Prezydent Austrii kwestionuje powojenną deklarację niepodległości
Prezydent Austrii Heinz Fischer
skrytykował w wywiadzie dla dziennika "Der Standard" powojenną deklarację niepodległości tego kraju za
przedstawianie Austrii jako ofiary nazizmu, a nie uczestnika
potworności tamtego okresu.
Fischer jednoznacznie uznał, że deklaracja niepodległości (dosł. Proklamacja Samostanowienia Austrii z 27 kwietnia 1945 r., przywracająca demokratyczną Republikę Austrii; dokument podpisali przywódcy wszystkich antyfaszystowskich partii) daje fałszywy obraz Austrii, m.in. dlatego, że przedstawia "wojnę wywołaną przez Hitlera jako coś, czego żaden Austriak nie mógł był przewidzieć i czego wówczas nie pragnął". Zdaniem prezydenta, nie odpowiada to prawdzie. Wielu, wielu ludzi wiedziało, że Hitler oznaczał wojnę, a po pierwszych sukcesach wojennych Hitlera w 1939 r. i 1940 r. wielu Austriaków entuzjastycznie reagowało na triumfy hitlerowskich wojsk - powiedział Fischer.

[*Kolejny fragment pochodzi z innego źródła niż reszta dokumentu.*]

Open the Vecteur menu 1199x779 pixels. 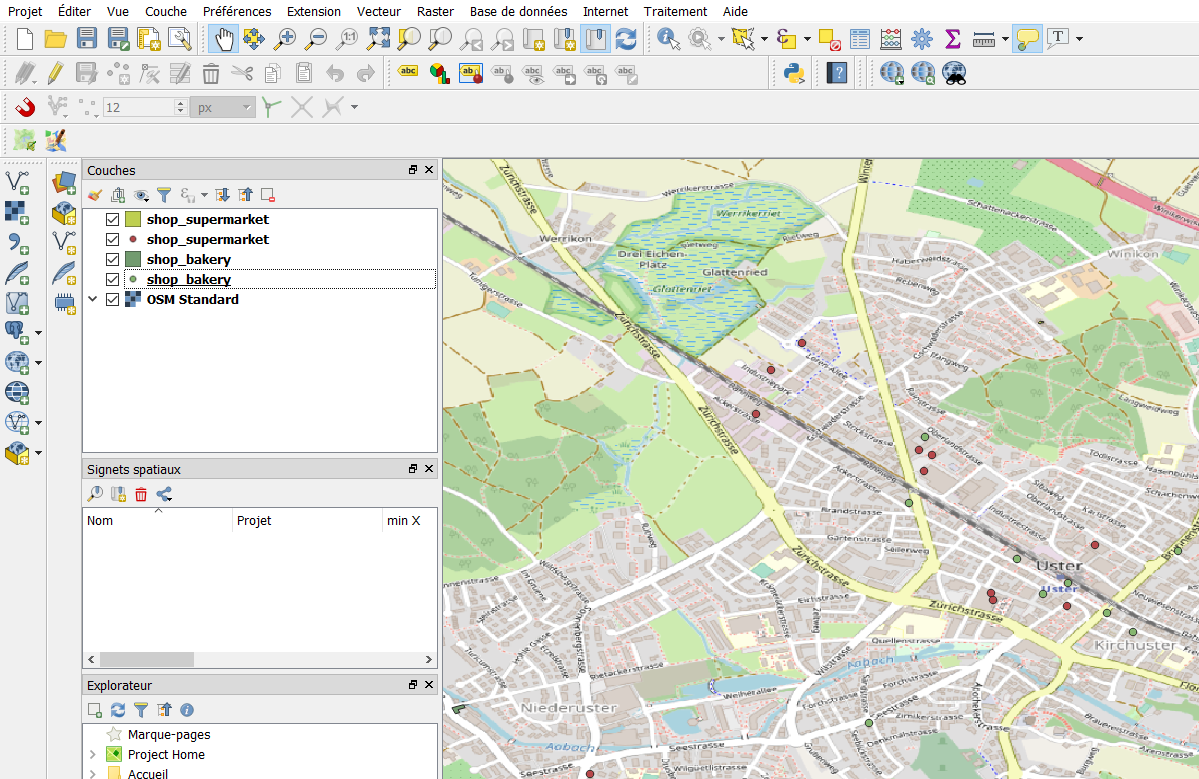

Pierwszy umieszczony pod deklaracją podpis należał do Karla Rennera, szefa pierwszego powojennego rządu Austrii, a następnie jej prezydenta. Od końca pierwszej wojny światowej Renner był czołowym działaczem Socjaldemokratycznej Partii Austrii, której kandydatem w ostatnich wyborach prezydenckich był właśnie Fischer.
Prezydent skrytykował również fakt, że w deklaracji "nie ma ani słowa o żydowskich ofiarach, o tych, którzy zginęli w obozach koncentracyjnych, którzy opuścili kraj, którzy byli ofiarami nazistowskiego wymiaru sprawiedliwości". Zdaniem Fischera, "brakuje tu części rzeczywistości".
Associated Press zwraca uwagę, że przed drugą wojną światową społeczność żydowska w Wiedniu liczyła 200 tysięcy osób; dziś jest to ok. 7 tysięcy.
Agencja przypomina, że Austria uczyniła wiele w zakresie rozliczenia się z okresem nazizmu; wskazuje jednocześnie, że Fischer wypowiedział się "niezwykle bezpośrednio", krytykując kluczowy dokument historyczny za pominięcia równoznaczne z przedstawianiem w nieprawdziwym świetle Austrii w okresie nazizmu.